Given data>
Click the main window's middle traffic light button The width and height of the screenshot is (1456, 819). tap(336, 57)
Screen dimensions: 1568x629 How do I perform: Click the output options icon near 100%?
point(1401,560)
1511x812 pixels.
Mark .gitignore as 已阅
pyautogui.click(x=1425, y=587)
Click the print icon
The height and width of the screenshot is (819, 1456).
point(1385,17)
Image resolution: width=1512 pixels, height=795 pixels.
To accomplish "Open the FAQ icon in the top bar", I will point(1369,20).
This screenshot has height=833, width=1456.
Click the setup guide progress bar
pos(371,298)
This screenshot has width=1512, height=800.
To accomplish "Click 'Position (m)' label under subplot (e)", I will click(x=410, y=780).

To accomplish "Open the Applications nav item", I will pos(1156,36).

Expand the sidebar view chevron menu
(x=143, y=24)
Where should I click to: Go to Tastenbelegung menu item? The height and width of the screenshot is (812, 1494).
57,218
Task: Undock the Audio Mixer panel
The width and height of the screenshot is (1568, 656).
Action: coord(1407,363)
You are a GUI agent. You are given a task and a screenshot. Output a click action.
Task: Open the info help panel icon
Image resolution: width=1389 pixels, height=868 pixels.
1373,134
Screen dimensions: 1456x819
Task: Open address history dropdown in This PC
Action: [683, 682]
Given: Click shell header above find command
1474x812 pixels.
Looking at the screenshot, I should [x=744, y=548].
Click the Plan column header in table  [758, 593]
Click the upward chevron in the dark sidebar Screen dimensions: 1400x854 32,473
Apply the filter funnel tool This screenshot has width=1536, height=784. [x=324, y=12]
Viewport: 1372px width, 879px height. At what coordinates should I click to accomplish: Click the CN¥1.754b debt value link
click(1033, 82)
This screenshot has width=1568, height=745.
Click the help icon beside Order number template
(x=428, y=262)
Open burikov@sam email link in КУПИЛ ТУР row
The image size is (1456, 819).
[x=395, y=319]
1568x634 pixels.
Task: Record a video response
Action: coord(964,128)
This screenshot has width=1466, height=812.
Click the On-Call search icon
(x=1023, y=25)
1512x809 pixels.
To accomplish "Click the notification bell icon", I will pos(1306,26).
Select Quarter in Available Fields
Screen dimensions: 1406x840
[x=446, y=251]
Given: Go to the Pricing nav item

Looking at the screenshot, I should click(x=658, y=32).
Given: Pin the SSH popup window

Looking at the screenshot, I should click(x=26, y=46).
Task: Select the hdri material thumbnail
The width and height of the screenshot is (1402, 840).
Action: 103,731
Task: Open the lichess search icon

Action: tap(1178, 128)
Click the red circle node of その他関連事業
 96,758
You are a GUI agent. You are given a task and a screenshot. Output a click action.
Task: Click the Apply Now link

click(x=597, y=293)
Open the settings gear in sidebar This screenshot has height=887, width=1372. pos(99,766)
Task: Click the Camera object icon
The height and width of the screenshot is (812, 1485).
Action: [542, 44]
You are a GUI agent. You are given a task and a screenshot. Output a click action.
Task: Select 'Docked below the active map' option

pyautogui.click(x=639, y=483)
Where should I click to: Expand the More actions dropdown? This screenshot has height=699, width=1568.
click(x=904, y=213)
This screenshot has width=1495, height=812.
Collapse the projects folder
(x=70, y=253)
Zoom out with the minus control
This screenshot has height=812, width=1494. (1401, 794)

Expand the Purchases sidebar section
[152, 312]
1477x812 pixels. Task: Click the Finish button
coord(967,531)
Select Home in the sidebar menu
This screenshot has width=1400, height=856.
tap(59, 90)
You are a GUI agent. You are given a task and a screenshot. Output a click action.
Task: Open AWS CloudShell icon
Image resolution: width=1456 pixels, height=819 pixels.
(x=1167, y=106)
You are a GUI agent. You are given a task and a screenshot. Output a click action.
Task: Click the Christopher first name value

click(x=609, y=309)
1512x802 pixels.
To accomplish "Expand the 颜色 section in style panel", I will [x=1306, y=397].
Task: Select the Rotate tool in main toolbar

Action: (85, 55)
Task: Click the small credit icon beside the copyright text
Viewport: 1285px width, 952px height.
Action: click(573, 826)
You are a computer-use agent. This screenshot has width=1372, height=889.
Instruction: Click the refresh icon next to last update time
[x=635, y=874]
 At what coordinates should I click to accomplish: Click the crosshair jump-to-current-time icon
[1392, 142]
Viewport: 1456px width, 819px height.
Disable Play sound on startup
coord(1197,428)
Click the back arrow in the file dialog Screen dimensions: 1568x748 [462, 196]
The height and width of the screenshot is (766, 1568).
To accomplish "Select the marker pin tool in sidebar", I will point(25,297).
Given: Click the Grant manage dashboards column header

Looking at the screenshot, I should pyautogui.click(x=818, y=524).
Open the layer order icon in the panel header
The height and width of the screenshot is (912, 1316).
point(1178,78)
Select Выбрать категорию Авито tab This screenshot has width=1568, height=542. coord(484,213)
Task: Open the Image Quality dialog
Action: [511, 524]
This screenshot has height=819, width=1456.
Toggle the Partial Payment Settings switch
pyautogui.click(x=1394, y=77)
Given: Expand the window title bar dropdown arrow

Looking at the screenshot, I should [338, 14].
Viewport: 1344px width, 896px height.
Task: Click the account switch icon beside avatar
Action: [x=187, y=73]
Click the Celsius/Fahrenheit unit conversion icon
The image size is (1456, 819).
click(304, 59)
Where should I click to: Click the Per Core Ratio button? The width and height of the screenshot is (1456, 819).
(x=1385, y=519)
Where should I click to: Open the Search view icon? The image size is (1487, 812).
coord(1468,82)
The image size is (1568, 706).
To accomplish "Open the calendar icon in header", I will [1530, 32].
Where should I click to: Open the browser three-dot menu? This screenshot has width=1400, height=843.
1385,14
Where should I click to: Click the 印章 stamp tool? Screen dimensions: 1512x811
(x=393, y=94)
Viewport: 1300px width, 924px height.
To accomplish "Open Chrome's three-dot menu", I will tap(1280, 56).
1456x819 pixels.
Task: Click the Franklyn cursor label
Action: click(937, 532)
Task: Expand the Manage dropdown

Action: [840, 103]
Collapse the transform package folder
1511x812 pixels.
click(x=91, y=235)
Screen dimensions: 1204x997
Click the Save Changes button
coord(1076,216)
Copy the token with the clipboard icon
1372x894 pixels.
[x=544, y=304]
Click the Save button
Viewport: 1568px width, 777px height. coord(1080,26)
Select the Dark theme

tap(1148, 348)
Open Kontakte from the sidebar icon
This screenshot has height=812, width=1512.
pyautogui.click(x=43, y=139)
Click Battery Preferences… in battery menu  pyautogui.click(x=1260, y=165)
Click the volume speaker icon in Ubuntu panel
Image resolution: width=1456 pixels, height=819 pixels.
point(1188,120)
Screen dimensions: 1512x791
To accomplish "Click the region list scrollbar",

What to work on>
From the first line to the last, return the listing exactly.

Output of the exercise>
Click the main window's middle traffic light button The width and height of the screenshot is (1456, 819). tap(336, 57)
Screen dimensions: 1568x629 How do I perform: Click the output options icon near 100%?
point(1401,560)
1511x812 pixels.
Mark .gitignore as 已阅
pyautogui.click(x=1425, y=587)
Click the print icon
The height and width of the screenshot is (819, 1456).
point(1385,17)
Image resolution: width=1512 pixels, height=795 pixels.
To accomplish "Open the FAQ icon in the top bar", I will point(1369,20).
This screenshot has height=833, width=1456.
Click the setup guide progress bar
pos(371,298)
This screenshot has width=1512, height=800.
To accomplish "Click 'Position (m)' label under subplot (e)", I will click(x=410, y=780).

To accomplish "Open the Applications nav item", I will pos(1156,36).

Expand the sidebar view chevron menu
(x=143, y=24)
Where should I click to: Go to Tastenbelegung menu item? The height and width of the screenshot is (812, 1494).
57,218
Task: Undock the Audio Mixer panel
The width and height of the screenshot is (1568, 656).
Action: coord(1407,363)
You are a GUI agent. You are given a task and a screenshot. Output a click action.
Task: Open the info help panel icon
Image resolution: width=1389 pixels, height=868 pixels.
1373,134
Screen dimensions: 1456x819
Task: Open address history dropdown in This PC
Action: [683, 682]
Given: Click shell header above find command
1474x812 pixels.
Looking at the screenshot, I should [x=744, y=548].
Click the Plan column header in table  [758, 593]
Click the upward chevron in the dark sidebar Screen dimensions: 1400x854 32,473
Apply the filter funnel tool This screenshot has width=1536, height=784. [x=324, y=12]
Viewport: 1372px width, 879px height. At what coordinates should I click to accomplish: Click the CN¥1.754b debt value link
click(1033, 82)
This screenshot has width=1568, height=745.
Click the help icon beside Order number template
(x=428, y=262)
Open burikov@sam email link in КУПИЛ ТУР row
The image size is (1456, 819).
[x=395, y=319]
1568x634 pixels.
Task: Record a video response
Action: coord(964,128)
This screenshot has width=1466, height=812.
Click the On-Call search icon
(x=1023, y=25)
1512x809 pixels.
To accomplish "Click the notification bell icon", I will pos(1306,26).
Select Quarter in Available Fields
Screen dimensions: 1406x840
[x=446, y=251]
Given: Go to the Pricing nav item

Looking at the screenshot, I should click(x=658, y=32).
Given: Pin the SSH popup window

Looking at the screenshot, I should click(x=26, y=46).
Task: Select the hdri material thumbnail
The width and height of the screenshot is (1402, 840).
Action: 103,731
Task: Open the lichess search icon

Action: tap(1178, 128)
Click the red circle node of その他関連事業
 96,758
You are a GUI agent. You are given a task and a screenshot. Output a click action.
Task: Click the Apply Now link

click(x=597, y=293)
Open the settings gear in sidebar This screenshot has height=887, width=1372. pos(99,766)
Task: Click the Camera object icon
The height and width of the screenshot is (812, 1485).
Action: [542, 44]
You are a GUI agent. You are given a task and a screenshot. Output a click action.
Task: Select 'Docked below the active map' option

pyautogui.click(x=639, y=483)
Where should I click to: Expand the More actions dropdown? This screenshot has height=699, width=1568.
click(x=904, y=213)
This screenshot has width=1495, height=812.
Collapse the projects folder
(x=70, y=253)
Zoom out with the minus control
This screenshot has height=812, width=1494. (1401, 794)

Expand the Purchases sidebar section
[152, 312]
1477x812 pixels. Task: Click the Finish button
coord(967,531)
Select Home in the sidebar menu
This screenshot has width=1400, height=856.
tap(59, 90)
You are a GUI agent. You are given a task and a screenshot. Output a click action.
Task: Open AWS CloudShell icon
Image resolution: width=1456 pixels, height=819 pixels.
(x=1167, y=106)
You are a GUI agent. You are given a task and a screenshot. Output a click action.
Task: Click the Christopher first name value

click(x=609, y=309)
1512x802 pixels.
To accomplish "Expand the 颜色 section in style panel", I will [x=1306, y=397].
Task: Select the Rotate tool in main toolbar

Action: (85, 55)
Task: Click the small credit icon beside the copyright text
Viewport: 1285px width, 952px height.
Action: click(573, 826)
You are a computer-use agent. This screenshot has width=1372, height=889.
Instruction: Click the refresh icon next to last update time
[x=635, y=874]
 At what coordinates should I click to accomplish: Click the crosshair jump-to-current-time icon
[1392, 142]
Viewport: 1456px width, 819px height.
Disable Play sound on startup
coord(1197,428)
Click the back arrow in the file dialog Screen dimensions: 1568x748 [462, 196]
The height and width of the screenshot is (766, 1568).
To accomplish "Select the marker pin tool in sidebar", I will point(25,297).
Given: Click the Grant manage dashboards column header

Looking at the screenshot, I should pyautogui.click(x=818, y=524).
Open the layer order icon in the panel header
The height and width of the screenshot is (912, 1316).
point(1178,78)
Select Выбрать категорию Авито tab This screenshot has width=1568, height=542. coord(484,213)
Task: Open the Image Quality dialog
Action: [511, 524]
This screenshot has height=819, width=1456.
Toggle the Partial Payment Settings switch
pyautogui.click(x=1394, y=77)
Given: Expand the window title bar dropdown arrow

Looking at the screenshot, I should [338, 14].
Viewport: 1344px width, 896px height.
Task: Click the account switch icon beside avatar
Action: [x=187, y=73]
Click the Celsius/Fahrenheit unit conversion icon
The image size is (1456, 819).
click(304, 59)
Where should I click to: Click the Per Core Ratio button? The width and height of the screenshot is (1456, 819).
(x=1385, y=519)
Where should I click to: Open the Search view icon? The image size is (1487, 812).
coord(1468,82)
The image size is (1568, 706).
To accomplish "Open the calendar icon in header", I will [1530, 32].
Where should I click to: Open the browser three-dot menu? This screenshot has width=1400, height=843.
1385,14
Where should I click to: Click the 印章 stamp tool? Screen dimensions: 1512x811
(x=393, y=94)
Viewport: 1300px width, 924px height.
To accomplish "Open Chrome's three-dot menu", I will tap(1280, 56).
1456x819 pixels.
Task: Click the Franklyn cursor label
Action: click(937, 532)
Task: Expand the Manage dropdown

Action: [840, 103]
Collapse the transform package folder
1511x812 pixels.
click(x=91, y=235)
Screen dimensions: 1204x997
Click the Save Changes button
coord(1076,216)
Copy the token with the clipboard icon
1372x894 pixels.
[x=544, y=304]
Click the Save button
Viewport: 1568px width, 777px height. coord(1080,26)
Select the Dark theme

tap(1148, 348)
Open Kontakte from the sidebar icon
This screenshot has height=812, width=1512.
pyautogui.click(x=43, y=139)
Click Battery Preferences… in battery menu  pyautogui.click(x=1260, y=165)
Click the volume speaker icon in Ubuntu panel
Image resolution: width=1456 pixels, height=819 pixels.
point(1188,120)
Screen dimensions: 1512x791
To accomplish "Click the region list scrollbar",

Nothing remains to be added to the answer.